Jednoślady to szczyt szaleństwa
Jednośladami jeździ się tam wszędzie i występują mniej więcej w milionie opcji. Jeśli szukasz czegoś szczególnie dziwacznego, znajdziesz to w Chinach. Elektryczny rowerek dla słonia z parasolem? Nie widziałem, ale na pewno się znajdzie. Jest tam wszystko, elektryczne rowery, elektryczne skutery, motocykle, a najpopularniejsze są chyba elektryczne skutery o ograniczonej prędkości maksymalnej. Jeżdżą tym normalnie po drogach dla rowerów. Bez problemu da się też spotkać jednoślad, który ledwo jedzie z prędkością 30 km/h, ale za to pcha się na pobocze drogi szybkiego ruchu.
Myślałem, że to tylko obrazki z internetu, o charakterze bardziej memicznym niż dokumentującym rzeczywistość, ale nie. Jeżdżą tam bez kasków, we trójkę z dzieckiem po środku, albo wepchniętym pod kierownicę. I pchają się tak w ten gęsty, czteropasmowy uliczny ruch. Dla Europejczyka wygląda to jak źle zaplanowane samobójstwo rozszerzone. A to nie są jednostkowe przypadki.

Zjedzą nas
Dało się jeszcze zauważyć, że produkcja lokalna ma znaczenie dla motoryzacyjnego krajobrazu.
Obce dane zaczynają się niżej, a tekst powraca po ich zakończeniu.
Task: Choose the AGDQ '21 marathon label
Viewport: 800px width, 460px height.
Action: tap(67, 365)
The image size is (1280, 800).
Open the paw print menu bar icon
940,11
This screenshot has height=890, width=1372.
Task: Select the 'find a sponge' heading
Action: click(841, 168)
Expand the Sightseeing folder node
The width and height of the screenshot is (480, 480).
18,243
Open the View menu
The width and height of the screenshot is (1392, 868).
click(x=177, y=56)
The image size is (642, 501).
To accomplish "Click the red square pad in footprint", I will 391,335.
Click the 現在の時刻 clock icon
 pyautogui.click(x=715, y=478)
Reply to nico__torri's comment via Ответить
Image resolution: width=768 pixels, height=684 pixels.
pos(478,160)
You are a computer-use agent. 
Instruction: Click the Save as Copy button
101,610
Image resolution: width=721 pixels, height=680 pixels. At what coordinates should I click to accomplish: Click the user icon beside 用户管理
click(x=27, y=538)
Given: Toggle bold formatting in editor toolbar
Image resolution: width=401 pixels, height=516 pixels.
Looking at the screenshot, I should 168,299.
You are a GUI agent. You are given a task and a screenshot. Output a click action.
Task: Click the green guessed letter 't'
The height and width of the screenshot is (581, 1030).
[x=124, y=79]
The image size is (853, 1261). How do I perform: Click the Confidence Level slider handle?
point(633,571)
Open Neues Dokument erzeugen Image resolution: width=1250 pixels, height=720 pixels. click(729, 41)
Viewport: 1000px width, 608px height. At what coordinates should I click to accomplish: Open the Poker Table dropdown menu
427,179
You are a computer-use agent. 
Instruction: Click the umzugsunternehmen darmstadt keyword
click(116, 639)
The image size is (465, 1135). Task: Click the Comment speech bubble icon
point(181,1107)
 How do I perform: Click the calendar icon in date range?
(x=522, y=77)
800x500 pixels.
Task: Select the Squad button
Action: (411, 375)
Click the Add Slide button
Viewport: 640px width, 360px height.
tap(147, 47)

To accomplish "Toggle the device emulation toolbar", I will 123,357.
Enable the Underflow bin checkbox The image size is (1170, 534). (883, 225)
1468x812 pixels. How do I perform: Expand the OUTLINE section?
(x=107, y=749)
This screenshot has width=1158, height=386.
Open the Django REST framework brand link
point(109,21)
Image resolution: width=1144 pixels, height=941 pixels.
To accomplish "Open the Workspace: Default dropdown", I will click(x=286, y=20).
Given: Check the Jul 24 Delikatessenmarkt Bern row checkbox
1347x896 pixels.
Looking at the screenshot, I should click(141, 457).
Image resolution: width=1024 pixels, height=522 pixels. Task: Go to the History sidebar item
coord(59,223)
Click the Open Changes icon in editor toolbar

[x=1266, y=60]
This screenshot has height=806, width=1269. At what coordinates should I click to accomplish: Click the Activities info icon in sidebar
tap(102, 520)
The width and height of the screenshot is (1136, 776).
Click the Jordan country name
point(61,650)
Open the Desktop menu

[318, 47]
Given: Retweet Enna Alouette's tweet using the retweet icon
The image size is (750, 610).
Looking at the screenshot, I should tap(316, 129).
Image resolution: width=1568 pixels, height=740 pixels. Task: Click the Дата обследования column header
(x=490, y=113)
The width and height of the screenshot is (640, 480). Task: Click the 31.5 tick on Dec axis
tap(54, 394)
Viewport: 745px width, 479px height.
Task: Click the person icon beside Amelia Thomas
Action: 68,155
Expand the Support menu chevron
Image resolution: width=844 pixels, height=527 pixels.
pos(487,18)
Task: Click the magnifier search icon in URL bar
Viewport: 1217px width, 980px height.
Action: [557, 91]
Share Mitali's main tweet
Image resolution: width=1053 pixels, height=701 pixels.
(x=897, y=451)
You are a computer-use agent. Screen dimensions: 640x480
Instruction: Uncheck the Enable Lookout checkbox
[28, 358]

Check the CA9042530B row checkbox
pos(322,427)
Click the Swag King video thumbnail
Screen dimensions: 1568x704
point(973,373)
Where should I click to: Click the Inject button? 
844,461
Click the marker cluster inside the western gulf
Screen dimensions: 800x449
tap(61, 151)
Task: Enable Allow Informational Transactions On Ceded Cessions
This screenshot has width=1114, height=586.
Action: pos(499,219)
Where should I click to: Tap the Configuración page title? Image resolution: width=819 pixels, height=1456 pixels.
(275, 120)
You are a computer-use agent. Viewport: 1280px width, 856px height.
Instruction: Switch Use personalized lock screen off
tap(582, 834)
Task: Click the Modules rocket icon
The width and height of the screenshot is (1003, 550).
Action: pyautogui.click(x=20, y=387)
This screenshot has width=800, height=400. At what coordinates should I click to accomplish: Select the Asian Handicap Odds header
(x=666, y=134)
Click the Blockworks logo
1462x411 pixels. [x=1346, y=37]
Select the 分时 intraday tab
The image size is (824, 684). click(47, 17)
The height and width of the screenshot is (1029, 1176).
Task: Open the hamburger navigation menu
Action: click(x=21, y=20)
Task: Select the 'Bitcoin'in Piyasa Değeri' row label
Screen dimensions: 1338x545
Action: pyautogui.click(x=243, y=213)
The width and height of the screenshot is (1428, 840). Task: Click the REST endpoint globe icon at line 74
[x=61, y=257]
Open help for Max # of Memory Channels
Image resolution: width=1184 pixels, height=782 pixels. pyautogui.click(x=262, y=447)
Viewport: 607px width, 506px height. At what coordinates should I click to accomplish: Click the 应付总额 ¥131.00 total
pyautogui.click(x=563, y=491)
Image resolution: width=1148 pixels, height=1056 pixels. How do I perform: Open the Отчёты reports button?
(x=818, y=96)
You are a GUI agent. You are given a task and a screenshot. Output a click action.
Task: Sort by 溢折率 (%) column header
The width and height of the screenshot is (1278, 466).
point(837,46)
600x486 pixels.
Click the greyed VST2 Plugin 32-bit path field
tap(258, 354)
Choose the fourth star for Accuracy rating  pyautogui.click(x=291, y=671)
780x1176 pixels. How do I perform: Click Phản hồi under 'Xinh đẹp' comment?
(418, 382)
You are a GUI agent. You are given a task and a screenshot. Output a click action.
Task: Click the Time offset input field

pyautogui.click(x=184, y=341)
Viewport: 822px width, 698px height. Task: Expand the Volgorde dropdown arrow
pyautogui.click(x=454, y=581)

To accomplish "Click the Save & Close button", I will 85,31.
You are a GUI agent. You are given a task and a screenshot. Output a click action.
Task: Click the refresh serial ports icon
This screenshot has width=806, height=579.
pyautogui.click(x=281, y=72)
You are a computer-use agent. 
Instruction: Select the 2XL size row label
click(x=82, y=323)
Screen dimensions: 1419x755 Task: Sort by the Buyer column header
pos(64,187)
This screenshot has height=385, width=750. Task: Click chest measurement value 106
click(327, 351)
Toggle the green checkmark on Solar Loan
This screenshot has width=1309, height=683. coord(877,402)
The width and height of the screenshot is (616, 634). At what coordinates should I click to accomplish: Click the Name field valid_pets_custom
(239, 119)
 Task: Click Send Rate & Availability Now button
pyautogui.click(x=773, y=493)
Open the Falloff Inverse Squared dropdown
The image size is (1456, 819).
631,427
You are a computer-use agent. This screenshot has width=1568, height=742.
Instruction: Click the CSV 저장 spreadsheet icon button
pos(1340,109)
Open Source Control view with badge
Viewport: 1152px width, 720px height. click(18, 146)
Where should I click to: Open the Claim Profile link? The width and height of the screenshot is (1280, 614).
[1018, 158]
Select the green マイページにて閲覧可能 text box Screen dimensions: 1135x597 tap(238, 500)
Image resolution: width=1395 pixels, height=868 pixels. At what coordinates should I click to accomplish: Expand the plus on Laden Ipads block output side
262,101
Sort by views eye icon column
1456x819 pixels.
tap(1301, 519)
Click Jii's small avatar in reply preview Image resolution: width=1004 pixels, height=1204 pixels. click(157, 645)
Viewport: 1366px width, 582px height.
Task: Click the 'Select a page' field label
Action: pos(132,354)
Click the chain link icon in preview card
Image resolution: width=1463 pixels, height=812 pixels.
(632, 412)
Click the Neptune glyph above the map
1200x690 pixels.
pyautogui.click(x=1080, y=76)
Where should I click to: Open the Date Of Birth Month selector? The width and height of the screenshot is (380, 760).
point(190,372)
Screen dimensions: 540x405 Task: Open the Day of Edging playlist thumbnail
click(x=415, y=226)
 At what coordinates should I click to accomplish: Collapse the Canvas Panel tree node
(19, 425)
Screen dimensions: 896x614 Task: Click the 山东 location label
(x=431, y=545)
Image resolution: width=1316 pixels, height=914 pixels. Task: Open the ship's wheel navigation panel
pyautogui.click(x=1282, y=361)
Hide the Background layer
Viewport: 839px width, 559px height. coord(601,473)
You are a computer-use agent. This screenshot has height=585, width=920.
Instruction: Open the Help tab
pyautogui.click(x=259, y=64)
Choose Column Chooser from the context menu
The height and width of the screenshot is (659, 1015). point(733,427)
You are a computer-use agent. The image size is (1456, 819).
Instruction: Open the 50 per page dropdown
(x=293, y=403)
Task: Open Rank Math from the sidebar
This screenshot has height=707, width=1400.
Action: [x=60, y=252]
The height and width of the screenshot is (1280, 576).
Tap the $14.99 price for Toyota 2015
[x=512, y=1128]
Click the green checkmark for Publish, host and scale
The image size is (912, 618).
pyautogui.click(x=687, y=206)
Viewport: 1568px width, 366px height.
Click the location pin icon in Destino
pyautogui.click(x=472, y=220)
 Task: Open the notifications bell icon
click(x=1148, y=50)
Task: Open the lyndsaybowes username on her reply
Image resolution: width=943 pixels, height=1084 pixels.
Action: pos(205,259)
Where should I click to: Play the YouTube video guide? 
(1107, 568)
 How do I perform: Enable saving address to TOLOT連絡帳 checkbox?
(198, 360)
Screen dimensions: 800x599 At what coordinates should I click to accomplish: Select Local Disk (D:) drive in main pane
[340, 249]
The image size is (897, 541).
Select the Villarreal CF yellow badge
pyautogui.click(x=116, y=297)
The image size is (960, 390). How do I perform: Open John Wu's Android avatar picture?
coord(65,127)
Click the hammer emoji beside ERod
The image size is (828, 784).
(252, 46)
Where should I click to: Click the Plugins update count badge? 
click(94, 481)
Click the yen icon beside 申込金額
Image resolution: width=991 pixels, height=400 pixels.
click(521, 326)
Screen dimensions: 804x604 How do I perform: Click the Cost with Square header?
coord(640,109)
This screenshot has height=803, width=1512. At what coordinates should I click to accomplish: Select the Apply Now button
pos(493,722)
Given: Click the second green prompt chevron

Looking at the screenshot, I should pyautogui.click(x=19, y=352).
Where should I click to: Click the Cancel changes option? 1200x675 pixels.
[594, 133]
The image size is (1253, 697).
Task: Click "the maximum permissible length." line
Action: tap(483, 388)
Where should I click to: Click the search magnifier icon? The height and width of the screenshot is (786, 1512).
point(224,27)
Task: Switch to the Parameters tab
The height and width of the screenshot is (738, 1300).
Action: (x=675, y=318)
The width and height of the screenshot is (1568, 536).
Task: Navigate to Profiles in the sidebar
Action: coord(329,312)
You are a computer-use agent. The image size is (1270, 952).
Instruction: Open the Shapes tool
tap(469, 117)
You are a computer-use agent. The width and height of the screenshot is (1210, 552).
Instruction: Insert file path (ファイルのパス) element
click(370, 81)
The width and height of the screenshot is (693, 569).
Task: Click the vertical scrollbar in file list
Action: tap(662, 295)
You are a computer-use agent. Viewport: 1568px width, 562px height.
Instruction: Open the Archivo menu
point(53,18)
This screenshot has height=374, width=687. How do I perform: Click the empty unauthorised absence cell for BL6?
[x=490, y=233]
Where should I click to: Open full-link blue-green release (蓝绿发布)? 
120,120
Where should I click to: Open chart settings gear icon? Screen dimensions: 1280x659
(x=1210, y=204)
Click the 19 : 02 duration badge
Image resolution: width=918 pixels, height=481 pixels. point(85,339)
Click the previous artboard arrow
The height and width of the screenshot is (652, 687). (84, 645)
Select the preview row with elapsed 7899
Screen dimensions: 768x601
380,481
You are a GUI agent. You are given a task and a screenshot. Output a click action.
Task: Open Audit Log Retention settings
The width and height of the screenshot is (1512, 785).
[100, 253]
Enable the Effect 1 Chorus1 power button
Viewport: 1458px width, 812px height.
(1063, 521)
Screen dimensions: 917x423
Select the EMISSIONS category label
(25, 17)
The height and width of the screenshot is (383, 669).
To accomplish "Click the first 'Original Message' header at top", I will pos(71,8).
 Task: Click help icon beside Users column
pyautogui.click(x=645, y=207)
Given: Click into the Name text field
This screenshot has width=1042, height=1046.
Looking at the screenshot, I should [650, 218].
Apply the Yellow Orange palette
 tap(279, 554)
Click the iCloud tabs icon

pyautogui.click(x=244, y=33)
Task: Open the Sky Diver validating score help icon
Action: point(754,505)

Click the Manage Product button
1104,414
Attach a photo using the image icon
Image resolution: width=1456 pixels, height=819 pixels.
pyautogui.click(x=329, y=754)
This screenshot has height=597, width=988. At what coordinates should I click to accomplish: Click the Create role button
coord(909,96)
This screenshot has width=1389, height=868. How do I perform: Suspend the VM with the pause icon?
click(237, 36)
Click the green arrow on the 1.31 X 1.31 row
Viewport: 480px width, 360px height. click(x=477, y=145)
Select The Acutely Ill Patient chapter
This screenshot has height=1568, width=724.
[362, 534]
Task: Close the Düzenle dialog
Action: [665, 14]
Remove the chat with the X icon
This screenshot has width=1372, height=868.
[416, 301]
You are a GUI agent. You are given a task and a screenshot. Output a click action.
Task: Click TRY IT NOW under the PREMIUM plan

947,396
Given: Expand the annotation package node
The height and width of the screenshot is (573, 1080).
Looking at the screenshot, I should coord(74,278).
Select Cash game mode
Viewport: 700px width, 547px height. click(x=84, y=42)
Tak jak w Czechach pełno jest Skód, tak tam pełno było aut Aion, ze względu na obecności fabryki. I nie wiem, czy przypadkiem aut rodzimej produkcji, tylko w tej prowincji, nie było więcej niż właśnie Skód w Czechach.
To jest bardzo popularne pytanie ostatnio, czy Chiny nas zjedzą, motoryzacyjnie. Jeśli ma się tak wydarzyć, to na pewno ten ogrom ludzi i sił do pracy odegra ważną rolę. Mieszkańcy jednego miasta stanowią ponad jedną trzecią mieszkańców Polski i mogliby śmiało być dużym europejskim krajem, a gospodarczo jednym z najmocniejszych w Europie. Może bez znaczenia jest, że dyrektor nie nosi drogich garniturów, przynajmniej w trakcie naszej wizyty, ale ta mnogość wszystkiego, co można tam zobaczyć, jest przytłaczająca. To co na razie nazywamy wysypem chińskich marek na naszym rynku, to jest nic, to dopiero sondy próbne.